[YOUR GOAL]: Reproduce the data below verbatim, from the first line through the line that contains "The image size is (924, 1311).", including both ends.

+++ DATA FOR PROCESSING

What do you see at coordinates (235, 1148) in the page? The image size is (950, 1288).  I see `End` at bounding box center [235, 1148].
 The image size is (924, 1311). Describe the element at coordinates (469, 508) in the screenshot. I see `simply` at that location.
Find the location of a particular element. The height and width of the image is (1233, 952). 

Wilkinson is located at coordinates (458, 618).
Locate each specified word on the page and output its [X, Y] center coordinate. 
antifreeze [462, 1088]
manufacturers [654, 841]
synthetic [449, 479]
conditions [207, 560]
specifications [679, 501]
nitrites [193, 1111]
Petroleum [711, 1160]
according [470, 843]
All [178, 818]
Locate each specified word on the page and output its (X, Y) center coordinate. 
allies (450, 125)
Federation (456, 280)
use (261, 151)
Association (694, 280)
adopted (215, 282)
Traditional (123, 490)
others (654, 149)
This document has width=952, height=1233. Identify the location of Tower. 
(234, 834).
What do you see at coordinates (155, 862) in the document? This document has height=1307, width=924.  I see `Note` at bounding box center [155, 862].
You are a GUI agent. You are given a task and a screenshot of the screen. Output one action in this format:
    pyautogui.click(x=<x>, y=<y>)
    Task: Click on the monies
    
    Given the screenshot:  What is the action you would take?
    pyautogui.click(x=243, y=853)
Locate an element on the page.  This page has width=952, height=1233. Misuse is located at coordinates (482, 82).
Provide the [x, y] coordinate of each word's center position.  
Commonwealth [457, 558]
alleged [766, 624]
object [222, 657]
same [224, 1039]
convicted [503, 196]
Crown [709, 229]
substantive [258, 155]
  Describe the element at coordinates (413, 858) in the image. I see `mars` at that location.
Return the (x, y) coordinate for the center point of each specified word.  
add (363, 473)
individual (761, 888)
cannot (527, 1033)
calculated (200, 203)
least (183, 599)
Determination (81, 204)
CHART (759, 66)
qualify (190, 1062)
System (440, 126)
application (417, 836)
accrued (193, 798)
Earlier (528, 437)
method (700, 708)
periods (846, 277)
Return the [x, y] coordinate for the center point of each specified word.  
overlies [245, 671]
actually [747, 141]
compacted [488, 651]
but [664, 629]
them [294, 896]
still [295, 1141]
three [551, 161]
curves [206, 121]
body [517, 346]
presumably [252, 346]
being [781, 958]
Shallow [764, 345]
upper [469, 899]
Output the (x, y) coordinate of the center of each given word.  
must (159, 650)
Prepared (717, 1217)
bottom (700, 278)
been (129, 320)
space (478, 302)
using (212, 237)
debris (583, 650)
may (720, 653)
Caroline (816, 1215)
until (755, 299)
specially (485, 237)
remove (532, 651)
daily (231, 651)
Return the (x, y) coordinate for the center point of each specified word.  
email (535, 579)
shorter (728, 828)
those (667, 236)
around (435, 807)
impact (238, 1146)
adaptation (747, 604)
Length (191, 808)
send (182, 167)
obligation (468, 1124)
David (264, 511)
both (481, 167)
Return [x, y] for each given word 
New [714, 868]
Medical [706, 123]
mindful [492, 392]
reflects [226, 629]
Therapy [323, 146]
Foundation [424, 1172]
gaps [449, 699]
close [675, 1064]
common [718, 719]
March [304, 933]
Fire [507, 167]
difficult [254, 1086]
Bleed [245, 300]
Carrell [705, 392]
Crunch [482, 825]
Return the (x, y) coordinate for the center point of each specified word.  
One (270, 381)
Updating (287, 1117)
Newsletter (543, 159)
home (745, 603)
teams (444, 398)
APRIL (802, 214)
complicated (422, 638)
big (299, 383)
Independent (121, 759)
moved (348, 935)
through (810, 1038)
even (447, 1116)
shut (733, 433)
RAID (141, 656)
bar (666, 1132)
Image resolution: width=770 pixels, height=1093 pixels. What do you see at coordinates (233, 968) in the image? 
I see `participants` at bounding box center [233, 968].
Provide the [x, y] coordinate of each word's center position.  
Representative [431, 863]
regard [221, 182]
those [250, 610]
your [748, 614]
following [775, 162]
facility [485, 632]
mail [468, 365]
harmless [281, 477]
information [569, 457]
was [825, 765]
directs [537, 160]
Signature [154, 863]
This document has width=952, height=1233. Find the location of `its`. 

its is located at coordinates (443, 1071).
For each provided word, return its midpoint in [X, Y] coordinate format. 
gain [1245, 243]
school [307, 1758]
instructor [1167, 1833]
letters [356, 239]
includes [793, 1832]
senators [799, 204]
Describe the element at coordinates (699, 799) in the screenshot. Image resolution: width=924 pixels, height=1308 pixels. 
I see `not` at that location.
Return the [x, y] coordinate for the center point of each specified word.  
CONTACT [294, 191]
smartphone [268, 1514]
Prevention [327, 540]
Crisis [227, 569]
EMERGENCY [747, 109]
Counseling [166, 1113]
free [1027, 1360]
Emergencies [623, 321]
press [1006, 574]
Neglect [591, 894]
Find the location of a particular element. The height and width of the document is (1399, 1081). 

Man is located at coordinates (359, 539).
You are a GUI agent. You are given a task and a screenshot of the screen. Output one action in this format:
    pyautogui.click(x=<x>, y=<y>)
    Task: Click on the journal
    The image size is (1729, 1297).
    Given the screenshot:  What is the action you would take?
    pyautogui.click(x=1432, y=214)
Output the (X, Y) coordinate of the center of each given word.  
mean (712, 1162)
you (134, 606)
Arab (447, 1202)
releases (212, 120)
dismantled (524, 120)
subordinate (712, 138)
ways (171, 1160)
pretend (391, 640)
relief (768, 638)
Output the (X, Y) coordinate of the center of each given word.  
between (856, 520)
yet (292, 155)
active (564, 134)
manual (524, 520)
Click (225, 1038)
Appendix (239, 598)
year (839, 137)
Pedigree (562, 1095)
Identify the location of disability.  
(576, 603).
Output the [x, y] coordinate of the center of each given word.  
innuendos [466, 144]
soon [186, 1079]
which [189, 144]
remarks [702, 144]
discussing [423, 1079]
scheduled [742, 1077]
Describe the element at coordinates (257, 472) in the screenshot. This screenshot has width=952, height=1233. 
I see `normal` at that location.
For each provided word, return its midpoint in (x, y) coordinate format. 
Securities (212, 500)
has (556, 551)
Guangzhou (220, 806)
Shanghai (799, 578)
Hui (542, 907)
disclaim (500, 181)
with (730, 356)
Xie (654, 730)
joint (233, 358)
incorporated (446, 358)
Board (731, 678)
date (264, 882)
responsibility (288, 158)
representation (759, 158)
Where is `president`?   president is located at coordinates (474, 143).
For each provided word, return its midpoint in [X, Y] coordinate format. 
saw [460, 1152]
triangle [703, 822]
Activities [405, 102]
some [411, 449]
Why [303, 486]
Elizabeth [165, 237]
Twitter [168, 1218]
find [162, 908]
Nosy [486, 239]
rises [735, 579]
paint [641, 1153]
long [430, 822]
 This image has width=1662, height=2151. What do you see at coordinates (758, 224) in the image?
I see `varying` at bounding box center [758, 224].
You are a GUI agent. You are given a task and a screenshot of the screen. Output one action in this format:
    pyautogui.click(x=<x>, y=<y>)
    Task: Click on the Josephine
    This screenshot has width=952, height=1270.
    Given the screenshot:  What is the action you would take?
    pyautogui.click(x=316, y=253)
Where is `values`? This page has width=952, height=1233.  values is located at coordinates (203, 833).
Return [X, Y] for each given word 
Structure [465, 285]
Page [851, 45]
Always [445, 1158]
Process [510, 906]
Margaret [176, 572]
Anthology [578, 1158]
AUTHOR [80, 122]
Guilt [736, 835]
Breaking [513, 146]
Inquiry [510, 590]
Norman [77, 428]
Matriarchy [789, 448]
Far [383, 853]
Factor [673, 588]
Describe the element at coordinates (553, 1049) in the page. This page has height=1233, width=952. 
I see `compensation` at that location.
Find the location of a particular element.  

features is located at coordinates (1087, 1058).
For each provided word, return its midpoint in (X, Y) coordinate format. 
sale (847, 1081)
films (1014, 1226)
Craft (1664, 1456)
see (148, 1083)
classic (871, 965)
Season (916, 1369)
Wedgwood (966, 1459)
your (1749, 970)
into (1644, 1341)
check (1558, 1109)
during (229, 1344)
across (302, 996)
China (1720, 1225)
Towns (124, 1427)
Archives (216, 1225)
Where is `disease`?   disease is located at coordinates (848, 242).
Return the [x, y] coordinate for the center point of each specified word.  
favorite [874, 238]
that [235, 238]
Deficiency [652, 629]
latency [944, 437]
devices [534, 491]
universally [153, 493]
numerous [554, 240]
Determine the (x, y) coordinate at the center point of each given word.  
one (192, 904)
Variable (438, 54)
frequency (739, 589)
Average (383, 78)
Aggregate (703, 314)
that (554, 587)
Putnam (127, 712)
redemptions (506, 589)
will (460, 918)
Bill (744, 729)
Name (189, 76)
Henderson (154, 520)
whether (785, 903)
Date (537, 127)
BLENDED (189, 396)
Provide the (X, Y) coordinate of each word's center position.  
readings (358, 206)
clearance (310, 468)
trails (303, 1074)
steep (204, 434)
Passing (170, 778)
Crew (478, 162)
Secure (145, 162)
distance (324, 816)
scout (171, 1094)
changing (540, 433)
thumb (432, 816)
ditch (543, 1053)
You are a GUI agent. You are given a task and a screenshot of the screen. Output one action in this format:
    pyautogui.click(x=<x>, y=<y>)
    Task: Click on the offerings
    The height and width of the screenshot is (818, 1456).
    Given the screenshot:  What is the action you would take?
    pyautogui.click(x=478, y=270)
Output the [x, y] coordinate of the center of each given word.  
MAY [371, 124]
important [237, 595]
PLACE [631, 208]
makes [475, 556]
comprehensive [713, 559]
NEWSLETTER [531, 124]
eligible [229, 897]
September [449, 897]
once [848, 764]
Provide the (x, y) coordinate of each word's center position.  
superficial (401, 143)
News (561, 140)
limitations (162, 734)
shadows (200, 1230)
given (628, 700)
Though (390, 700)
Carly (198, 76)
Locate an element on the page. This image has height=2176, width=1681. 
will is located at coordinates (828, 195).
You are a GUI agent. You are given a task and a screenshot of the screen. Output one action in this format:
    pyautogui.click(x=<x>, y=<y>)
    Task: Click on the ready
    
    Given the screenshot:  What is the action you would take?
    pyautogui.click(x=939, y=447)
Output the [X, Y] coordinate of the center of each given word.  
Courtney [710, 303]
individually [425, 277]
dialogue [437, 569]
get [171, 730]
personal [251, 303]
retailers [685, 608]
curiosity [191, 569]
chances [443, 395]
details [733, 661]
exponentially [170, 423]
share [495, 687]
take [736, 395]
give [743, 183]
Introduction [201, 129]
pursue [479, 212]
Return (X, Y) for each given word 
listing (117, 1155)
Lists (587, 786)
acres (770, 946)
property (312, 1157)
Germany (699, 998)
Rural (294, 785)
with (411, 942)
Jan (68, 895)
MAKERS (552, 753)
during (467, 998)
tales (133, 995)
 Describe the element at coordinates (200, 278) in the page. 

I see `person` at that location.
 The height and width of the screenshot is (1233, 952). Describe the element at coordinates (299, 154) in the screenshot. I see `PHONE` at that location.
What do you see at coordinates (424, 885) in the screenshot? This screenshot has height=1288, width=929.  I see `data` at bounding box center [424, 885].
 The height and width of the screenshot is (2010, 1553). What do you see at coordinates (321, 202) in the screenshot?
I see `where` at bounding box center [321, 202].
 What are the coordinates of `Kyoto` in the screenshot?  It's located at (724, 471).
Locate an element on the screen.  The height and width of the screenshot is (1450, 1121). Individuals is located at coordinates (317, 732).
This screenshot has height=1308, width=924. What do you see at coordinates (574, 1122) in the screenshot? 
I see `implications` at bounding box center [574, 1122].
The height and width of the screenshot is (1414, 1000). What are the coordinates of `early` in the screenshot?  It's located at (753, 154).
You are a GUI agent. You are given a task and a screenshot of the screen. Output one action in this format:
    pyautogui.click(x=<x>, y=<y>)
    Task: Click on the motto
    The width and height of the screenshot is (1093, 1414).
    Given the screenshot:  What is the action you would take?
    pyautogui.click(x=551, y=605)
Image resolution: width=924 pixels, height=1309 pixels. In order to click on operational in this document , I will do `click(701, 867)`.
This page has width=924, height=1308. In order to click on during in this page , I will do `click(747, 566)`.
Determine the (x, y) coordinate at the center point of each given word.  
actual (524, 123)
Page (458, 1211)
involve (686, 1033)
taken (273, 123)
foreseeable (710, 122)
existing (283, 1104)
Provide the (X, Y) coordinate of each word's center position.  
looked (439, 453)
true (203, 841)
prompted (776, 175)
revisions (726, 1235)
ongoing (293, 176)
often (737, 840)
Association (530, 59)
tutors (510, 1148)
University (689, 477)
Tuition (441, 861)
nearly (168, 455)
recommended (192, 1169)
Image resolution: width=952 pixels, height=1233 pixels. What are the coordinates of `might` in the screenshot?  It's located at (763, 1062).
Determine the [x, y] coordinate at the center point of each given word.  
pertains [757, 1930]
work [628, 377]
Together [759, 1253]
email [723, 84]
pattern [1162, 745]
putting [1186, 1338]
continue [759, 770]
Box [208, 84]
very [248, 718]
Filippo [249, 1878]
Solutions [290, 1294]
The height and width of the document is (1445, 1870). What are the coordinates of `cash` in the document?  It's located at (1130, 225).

++++++

[SOLUTION]:
What do you see at coordinates (235, 1148) in the page? The image size is (950, 1288).  I see `End` at bounding box center [235, 1148].
 The image size is (924, 1311). Describe the element at coordinates (469, 508) in the screenshot. I see `simply` at that location.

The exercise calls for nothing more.